RECORDS
·····

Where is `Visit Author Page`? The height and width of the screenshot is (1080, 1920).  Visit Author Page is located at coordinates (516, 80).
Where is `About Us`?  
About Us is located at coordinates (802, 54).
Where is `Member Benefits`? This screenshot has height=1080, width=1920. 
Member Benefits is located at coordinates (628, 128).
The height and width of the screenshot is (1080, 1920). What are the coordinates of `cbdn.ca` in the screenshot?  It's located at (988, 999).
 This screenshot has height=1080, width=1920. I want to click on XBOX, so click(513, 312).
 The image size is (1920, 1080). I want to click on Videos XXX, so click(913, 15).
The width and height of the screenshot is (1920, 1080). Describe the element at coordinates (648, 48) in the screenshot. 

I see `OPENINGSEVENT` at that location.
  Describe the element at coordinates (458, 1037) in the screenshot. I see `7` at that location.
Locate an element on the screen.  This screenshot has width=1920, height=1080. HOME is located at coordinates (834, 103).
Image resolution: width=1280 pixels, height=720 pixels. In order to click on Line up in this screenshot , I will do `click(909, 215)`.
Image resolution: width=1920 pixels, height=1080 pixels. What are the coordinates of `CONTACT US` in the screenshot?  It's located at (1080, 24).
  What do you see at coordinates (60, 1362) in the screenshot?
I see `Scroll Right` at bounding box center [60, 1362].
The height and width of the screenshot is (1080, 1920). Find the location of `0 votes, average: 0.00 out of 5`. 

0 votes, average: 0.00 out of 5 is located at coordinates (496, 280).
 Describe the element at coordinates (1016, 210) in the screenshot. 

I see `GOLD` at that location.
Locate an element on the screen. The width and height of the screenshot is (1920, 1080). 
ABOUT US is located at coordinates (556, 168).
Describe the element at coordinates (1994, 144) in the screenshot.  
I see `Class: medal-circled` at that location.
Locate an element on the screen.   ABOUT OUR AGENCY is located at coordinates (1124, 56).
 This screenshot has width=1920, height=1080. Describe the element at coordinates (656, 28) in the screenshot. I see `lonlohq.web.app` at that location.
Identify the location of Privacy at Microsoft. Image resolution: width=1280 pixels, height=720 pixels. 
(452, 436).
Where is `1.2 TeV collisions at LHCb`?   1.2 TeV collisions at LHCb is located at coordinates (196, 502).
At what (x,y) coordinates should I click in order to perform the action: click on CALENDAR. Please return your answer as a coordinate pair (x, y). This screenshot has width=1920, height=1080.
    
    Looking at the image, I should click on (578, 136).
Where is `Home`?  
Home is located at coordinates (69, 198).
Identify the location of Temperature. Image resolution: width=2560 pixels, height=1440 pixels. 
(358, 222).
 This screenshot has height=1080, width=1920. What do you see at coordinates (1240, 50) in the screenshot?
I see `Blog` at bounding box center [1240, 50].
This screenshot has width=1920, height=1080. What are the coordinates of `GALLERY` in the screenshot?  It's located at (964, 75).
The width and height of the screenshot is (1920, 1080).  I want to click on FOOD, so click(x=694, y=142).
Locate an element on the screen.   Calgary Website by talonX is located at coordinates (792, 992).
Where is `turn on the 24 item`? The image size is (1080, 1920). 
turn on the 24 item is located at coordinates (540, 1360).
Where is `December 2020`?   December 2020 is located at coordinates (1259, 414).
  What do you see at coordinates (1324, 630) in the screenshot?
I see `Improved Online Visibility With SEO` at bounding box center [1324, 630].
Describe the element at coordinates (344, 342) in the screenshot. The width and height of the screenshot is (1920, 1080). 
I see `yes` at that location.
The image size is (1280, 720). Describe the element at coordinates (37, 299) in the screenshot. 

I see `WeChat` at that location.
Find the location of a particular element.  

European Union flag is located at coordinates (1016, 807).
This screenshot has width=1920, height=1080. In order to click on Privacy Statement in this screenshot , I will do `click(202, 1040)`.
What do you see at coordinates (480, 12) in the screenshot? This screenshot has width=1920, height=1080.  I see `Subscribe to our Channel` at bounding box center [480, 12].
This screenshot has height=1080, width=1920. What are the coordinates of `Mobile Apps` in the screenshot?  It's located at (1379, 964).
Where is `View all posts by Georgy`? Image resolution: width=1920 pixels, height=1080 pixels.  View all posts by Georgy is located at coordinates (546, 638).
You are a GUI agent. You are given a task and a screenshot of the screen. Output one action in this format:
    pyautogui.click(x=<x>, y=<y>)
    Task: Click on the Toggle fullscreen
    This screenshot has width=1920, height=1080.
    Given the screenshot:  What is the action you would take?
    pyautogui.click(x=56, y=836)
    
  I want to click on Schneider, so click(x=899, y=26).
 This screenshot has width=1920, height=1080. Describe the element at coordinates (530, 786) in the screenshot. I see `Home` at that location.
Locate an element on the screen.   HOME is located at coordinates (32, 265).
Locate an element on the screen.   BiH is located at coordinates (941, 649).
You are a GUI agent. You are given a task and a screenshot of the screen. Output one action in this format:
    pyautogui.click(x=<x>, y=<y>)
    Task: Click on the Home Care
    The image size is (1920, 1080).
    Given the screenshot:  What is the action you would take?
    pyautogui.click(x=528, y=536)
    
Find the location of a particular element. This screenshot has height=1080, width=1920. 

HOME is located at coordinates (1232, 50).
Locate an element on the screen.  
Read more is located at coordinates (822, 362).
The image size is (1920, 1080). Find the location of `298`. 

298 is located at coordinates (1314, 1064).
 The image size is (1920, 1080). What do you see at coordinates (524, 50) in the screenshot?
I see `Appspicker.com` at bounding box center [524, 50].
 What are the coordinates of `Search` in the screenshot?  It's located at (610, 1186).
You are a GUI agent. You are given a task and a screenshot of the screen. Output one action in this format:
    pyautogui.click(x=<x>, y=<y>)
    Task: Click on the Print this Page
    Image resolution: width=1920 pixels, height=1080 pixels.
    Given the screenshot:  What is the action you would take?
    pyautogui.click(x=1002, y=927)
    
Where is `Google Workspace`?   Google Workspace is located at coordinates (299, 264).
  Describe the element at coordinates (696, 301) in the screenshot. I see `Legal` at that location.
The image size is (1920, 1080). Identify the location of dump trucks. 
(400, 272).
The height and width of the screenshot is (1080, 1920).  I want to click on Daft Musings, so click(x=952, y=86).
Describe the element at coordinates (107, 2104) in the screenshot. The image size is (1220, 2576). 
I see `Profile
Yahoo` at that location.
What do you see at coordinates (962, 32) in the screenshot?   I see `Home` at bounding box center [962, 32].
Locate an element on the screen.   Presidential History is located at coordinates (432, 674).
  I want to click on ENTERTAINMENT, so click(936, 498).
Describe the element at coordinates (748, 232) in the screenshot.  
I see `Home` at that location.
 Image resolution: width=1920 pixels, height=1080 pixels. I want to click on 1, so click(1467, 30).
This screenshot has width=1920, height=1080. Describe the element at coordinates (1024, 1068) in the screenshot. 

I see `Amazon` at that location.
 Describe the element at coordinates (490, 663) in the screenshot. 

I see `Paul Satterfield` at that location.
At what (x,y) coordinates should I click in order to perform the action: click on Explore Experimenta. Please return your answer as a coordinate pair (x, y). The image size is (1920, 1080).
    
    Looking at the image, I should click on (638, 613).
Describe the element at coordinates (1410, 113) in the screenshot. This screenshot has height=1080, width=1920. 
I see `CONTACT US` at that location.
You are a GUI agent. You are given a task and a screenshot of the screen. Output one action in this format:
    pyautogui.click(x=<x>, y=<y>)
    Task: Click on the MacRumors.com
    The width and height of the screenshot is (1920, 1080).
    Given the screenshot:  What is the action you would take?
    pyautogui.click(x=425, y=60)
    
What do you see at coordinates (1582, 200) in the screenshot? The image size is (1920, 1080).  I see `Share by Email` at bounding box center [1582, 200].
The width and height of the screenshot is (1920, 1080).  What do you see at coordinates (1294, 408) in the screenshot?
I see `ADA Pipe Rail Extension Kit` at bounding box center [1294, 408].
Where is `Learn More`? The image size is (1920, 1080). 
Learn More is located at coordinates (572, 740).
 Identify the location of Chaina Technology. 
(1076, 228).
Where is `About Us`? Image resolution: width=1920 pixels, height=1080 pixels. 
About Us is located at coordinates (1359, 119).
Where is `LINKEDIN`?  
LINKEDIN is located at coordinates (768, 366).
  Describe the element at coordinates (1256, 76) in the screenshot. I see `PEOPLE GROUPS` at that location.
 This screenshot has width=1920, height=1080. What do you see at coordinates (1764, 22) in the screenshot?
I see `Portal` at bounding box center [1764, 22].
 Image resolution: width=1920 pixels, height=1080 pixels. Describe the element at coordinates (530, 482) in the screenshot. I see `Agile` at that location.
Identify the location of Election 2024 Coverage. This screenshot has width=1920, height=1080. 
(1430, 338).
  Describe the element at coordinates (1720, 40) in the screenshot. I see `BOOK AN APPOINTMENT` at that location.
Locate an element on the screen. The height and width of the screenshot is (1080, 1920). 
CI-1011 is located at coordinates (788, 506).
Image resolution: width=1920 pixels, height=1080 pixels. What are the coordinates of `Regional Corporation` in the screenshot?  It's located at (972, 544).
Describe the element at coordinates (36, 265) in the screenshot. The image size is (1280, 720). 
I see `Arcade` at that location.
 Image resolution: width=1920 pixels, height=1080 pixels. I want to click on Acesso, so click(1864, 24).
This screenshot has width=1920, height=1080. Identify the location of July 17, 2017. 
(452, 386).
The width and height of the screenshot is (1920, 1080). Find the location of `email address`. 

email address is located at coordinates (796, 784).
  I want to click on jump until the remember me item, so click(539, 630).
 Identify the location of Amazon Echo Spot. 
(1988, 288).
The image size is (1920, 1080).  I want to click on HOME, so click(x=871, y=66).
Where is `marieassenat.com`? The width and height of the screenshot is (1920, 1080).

·····

EXERCISE BRIEF
Copy word for word the lines from the one containing "The height and width of the screenshot is (1080, 1920). What" up to and including the one containing "Image resolution: width=1280 pixels, height=720 pixels. In".

THE OUTPUT
The height and width of the screenshot is (1080, 1920). What are the coordinates of `cbdn.ca` in the screenshot?  It's located at (988, 999).
 This screenshot has height=1080, width=1920. I want to click on XBOX, so click(513, 312).
 The image size is (1920, 1080). I want to click on Videos XXX, so click(913, 15).
The width and height of the screenshot is (1920, 1080). Describe the element at coordinates (648, 48) in the screenshot. 

I see `OPENINGSEVENT` at that location.
  Describe the element at coordinates (458, 1037) in the screenshot. I see `7` at that location.
Locate an element on the screen.  This screenshot has width=1920, height=1080. HOME is located at coordinates (834, 103).
Image resolution: width=1280 pixels, height=720 pixels. In order to click on Line up in this screenshot , I will do `click(909, 215)`.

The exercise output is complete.